Extracting Methods

In this module, we will look at the refactoring practice of extracting methods. We may extract methods for the following reasons:

  • Address methods that are too large, breaking them into smaller methods
  • Improve the readability of our code by encapsulating low-level logic into a method with an intent-communicating name.
  • Removing duplicate code and duplicate logic by extracting the repeated behavior into a single method

Breaking up big methods

Function are good at doing one thing and one thing only!

But what is one thing?

Consider the following method from my SudokuSolver. This method is in a class called SudokuTextFileReader:

    public SudokuGrid read() {
        SudokuGrid grid = new SudokuGrid();
        
        try {
            BufferedReader br = new BufferedReader(new FileReader(new File(filename)));
            String line = br.readLine();
            int row = 0;
            
            while(line != null) {
                if (line.length() < GRID_SIZE) {
                    br.close();
                    throw new IllegalStateException("Error: Formatted file has invalid length at line " + row + " - " + line + " - length: " + line.length());
                }
                for (int col = 0; col < GRID_SIZE; col++) {
                    int box = BOXES_PER_ROW * (row / BOX_HEIGHT) + (col / BOX_WIDTH);
                    char value = line.charAt(col);

                    if (value == ' ') {
                        grid.addCell(new Cell(row, col, box));
                    } else {
                        int v = Character.getNumericValue(value);
                        grid.addCell(new Cell(row, col, box, v));
                    }
                }
                
                row++;
                line = br.readLine();
            }
            br.close();
        }
    } catch (IOException e) {
      throw new RuntimeException(e);
    }

    return grid;
  }

Not that long ago, I would say:

This does one thing! It reads in a text file to make a Sudoku Grid

I would add an example text file that may look like:

   3 5  
 12  6  
4       
2 6315  
5  146  
614  2  

To build an instance of the class SudokuSolver.

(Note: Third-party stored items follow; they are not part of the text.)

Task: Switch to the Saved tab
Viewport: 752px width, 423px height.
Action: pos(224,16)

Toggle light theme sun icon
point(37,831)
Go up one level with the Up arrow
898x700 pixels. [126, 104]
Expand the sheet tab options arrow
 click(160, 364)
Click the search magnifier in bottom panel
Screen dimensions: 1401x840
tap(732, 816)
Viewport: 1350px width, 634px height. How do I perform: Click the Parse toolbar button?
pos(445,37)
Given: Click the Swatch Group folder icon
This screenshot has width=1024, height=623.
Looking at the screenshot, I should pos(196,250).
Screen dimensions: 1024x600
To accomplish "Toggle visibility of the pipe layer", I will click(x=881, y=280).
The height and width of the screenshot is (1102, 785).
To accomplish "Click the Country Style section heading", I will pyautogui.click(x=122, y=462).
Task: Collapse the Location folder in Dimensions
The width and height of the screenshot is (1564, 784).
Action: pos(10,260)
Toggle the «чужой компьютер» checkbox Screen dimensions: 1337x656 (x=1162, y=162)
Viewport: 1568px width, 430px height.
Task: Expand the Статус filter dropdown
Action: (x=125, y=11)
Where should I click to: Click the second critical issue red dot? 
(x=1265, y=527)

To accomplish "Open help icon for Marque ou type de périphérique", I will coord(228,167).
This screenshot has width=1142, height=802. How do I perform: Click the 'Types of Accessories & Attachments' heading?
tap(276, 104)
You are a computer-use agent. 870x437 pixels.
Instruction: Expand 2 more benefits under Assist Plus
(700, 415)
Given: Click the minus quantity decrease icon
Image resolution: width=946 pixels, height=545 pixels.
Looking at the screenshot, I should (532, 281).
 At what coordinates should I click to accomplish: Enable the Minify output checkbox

But does it really only do one thing? Consider you can see the following operations:

  • We create a Buffered reader and loop through every line of the file
  • For each character, we determine if it is a solved or unsolved Sudoku cell
  • We determine which row, column, and box that cell should be in
  • We have multiple places where we check error values

To show that this function needs to be reworked, let me ask you a couple questions:

  • What does the outer while loop do?
  • What does the inner for loop do?
  • Why do we do row++ when we do it?
  • What is the difference between these two lines?
    • grid.addCell(new Cell(row, col, box));
    • grid.addCell(new Cell(row, col, box, v));
  • What is the point of this line of code?
    int v = Character.getNumericValue(value);

If these are easy questions to answer (taking less than a couple seconds), then the function is too complicated.

So let’s refactor!

Well Written Prose

In Chapter 1 of Clean Code, Grady Booch describes clean code as:

“Clean code is simply and direct. Clean code read like well-written prose. Clean code never obscures the designer’s intent…”

Does our code do that?

Here is a specification I have for part of this function:

“Given a character value, determine if a cell is unsolved (blank) or solved (a number). If it is not solved, make an unsolved Cell object and add it to the grid. Otherwise, add a solved Cell with the solution value to the grid.”

Now, while this specification is long (and notice already our function is clearly not doing one thing even in this part of the function), you could start to think about how you would implement it. That is, this description is fairly unambigious, and we can even think about how we would test it.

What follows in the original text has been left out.